500μg/ml ／牛血清白蛋白(可不用)

λDNA/HindIII 酚/氯仿、 酚、氯仿、TE缓冲液、电泳缓冲液、3M NaAC(pH 5.2)

三:操作：

1:取干净、灭菌Ephondof管，安下表加入各试液

T4DNA联接酶缓冲液 1ul

载体DNA片断 1ng

插入目的片断 Xng

连接酶 1u(平末端,如为粘端连接,则酶量可小于1u)

加无菌水到 10ul

X=目的片断与载体片断的分子比例×载体ng数×目的片断的碱基数/载体ng数

（目的片断/载体片断的分子比例一般为3/1）
2:连接反应

22℃保温3小时或4℃过夜(Promega连接酶,粘端连接)

或22-26℃1hr(BRL连接酶,粘端连接)

或22℃4-16hr(Promega连接酶,平端连接)

或14℃16-24hr(BRL连接酶)

B：胶内连接：
该方法是一种快速克隆技术，将要重组连接的外源DNA片断用低熔点琼脂糖分离，在紫外灯下切下待克隆片断，溶化后加入缓冲液、载体DNA、连接酶直接连接。这种连接的待克隆片断既可以为酶切基因组片断也可为PCR片断，既可平连也可粘连，但连接效率较溶液中连接要低的多，但这种连接省去了待克隆片断的回收纯化操作。这种连接方法要求目的DNA量、载体量及酶量都要增加。

一：仪器：同A

二：试剂：同A

三：操作

1：低熔点琼脂糖胶分离外源DNA片断，在紫外灯下切下目的片断

2：65℃保温彻底溶化琼脂，取18ul（约0.1-0.5ug）于一新管内再加入2ul载体（约0.01-0.05ug）混匀，37℃5－10min

3：配制2×T4DNA连接酶反应体系20ul，（其中含2×T4DNA连接酶缓冲液和不低于2uT4DNA连接酶）混匀，点动离心后置于冰浴

4：将预冷的2×T4DNA联接酶反应体系20ul加到“2”中含待连接DNA样品管中立即混匀后立即置于冰浴中待凝固

5：置于12℃连接过夜。

6：此连接片断可直接用于转化，即转化前65℃溶化，取5－10ul转化。

注1：粘端连接时模板DNA用量控制在0.1-0.5ug间，而平连时模板量应>0.5ug。
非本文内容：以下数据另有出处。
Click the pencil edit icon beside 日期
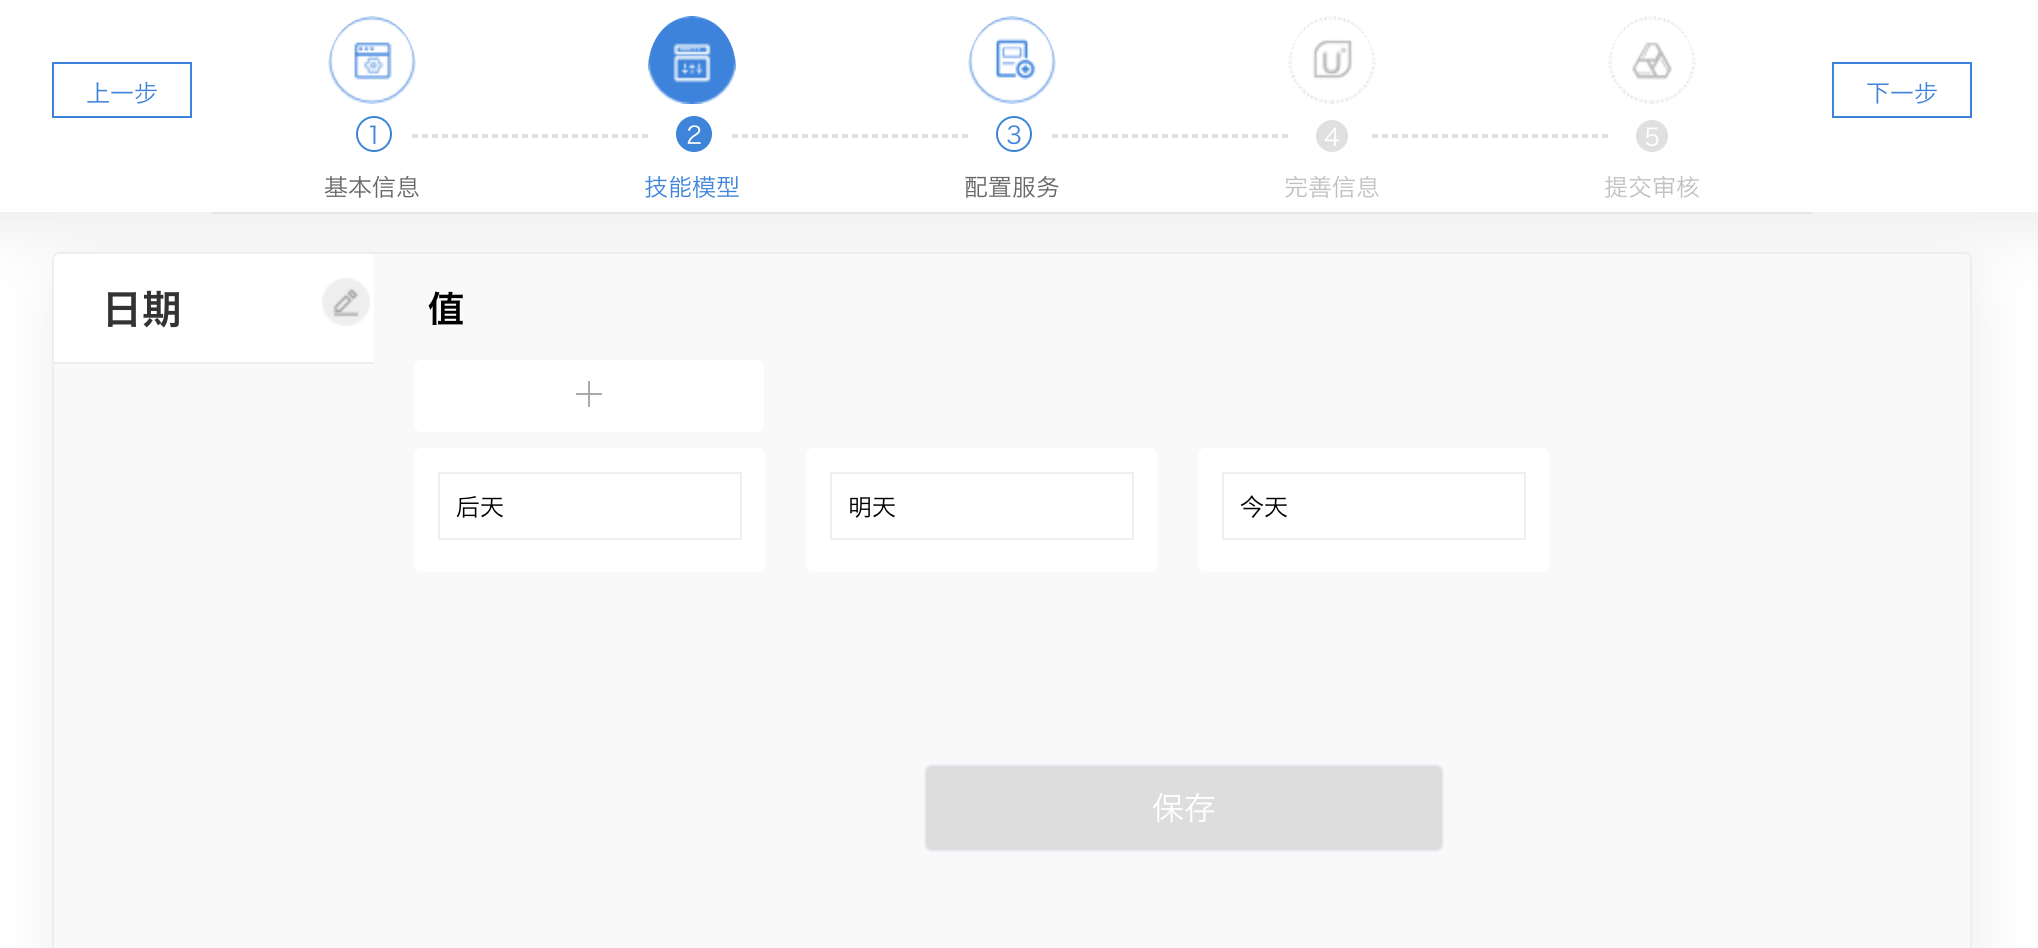Screen dimensions: 2038x948 (x=346, y=302)
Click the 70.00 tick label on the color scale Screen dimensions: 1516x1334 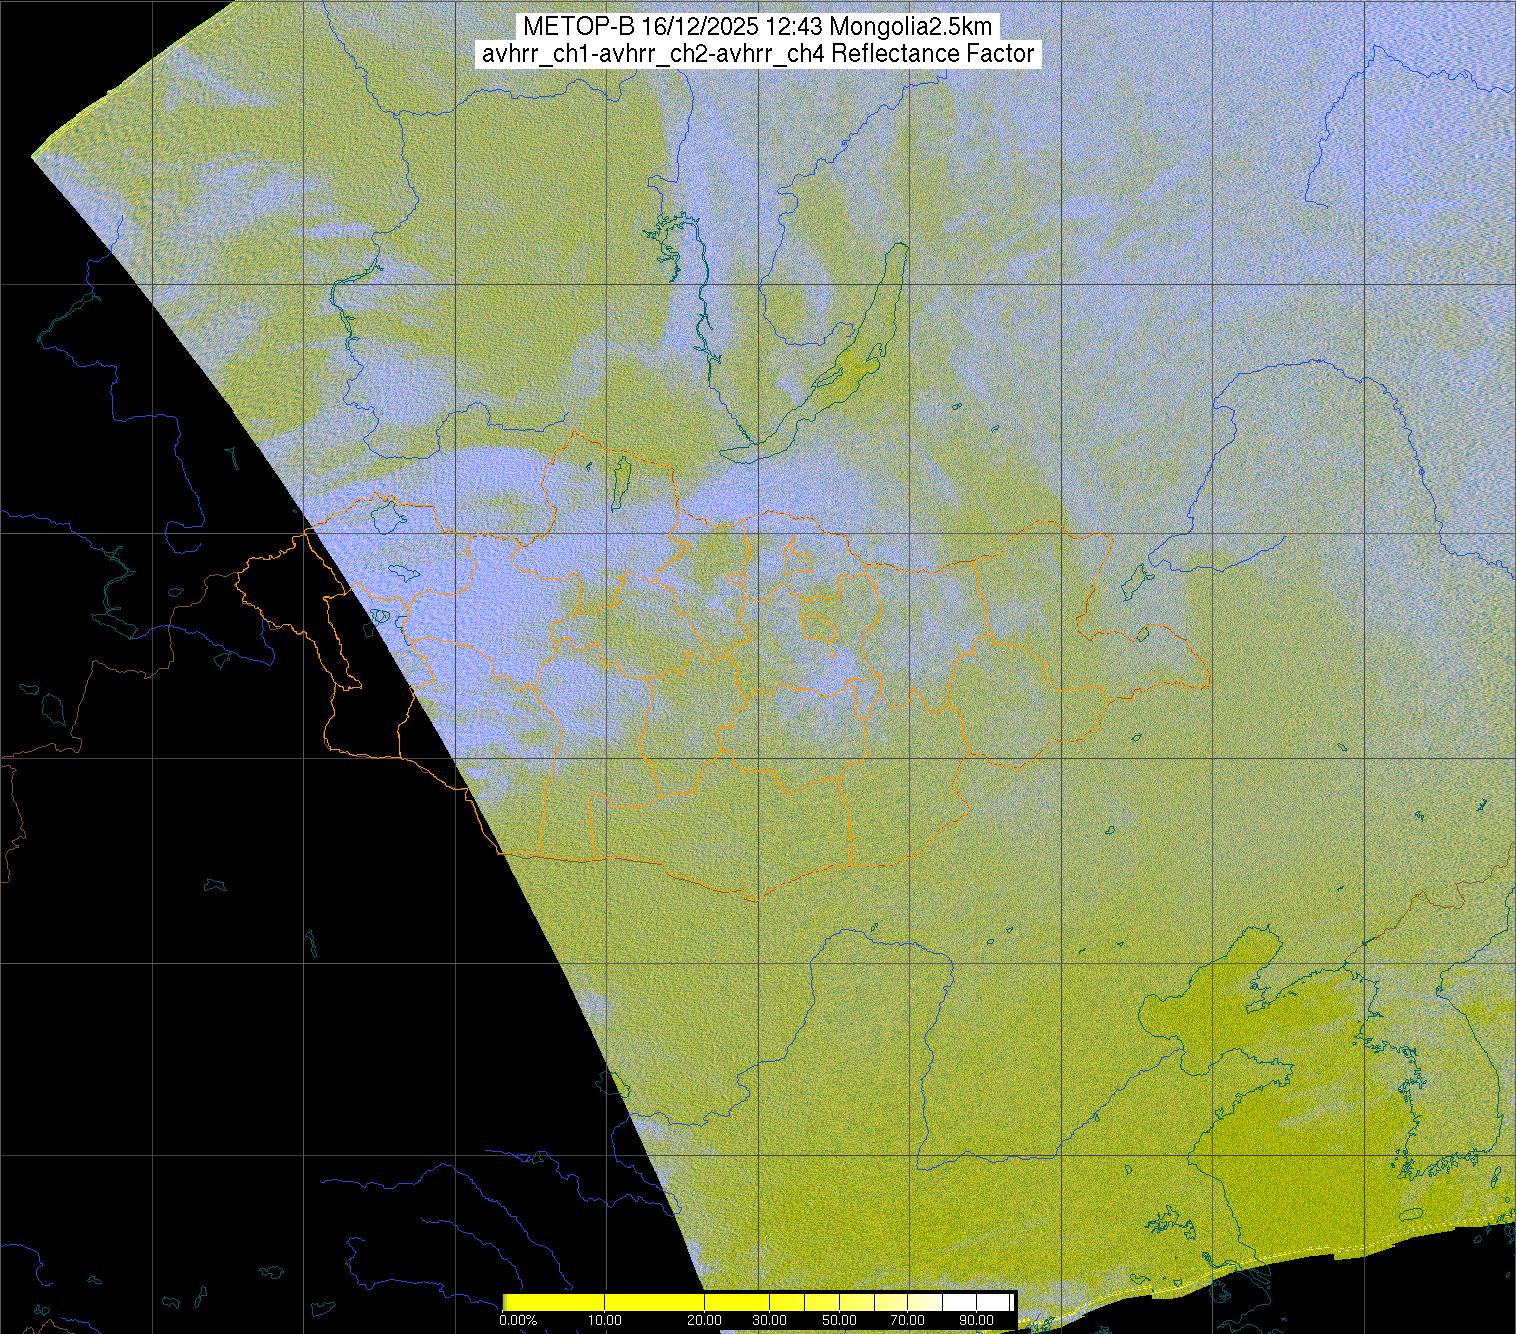907,1320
拈连时温度可在4℃过夜，而平连时最好在12－16℃过夜

2：用于转化的连接片断最好不要冰冻

3：胶内连接时，应用TAE缓冲液，而不应用含TBE的胶，因硼酸能与琼脂糖中的方式糖单体或多聚体结合成难溶复合物，这种复合物使胶难熔解，将抑制连接酶。

4：在紫外光下观察切割条带时,操作要快，DNA条带在紫外光下的暴露时间应尽量短，因UV会引起DNA变异。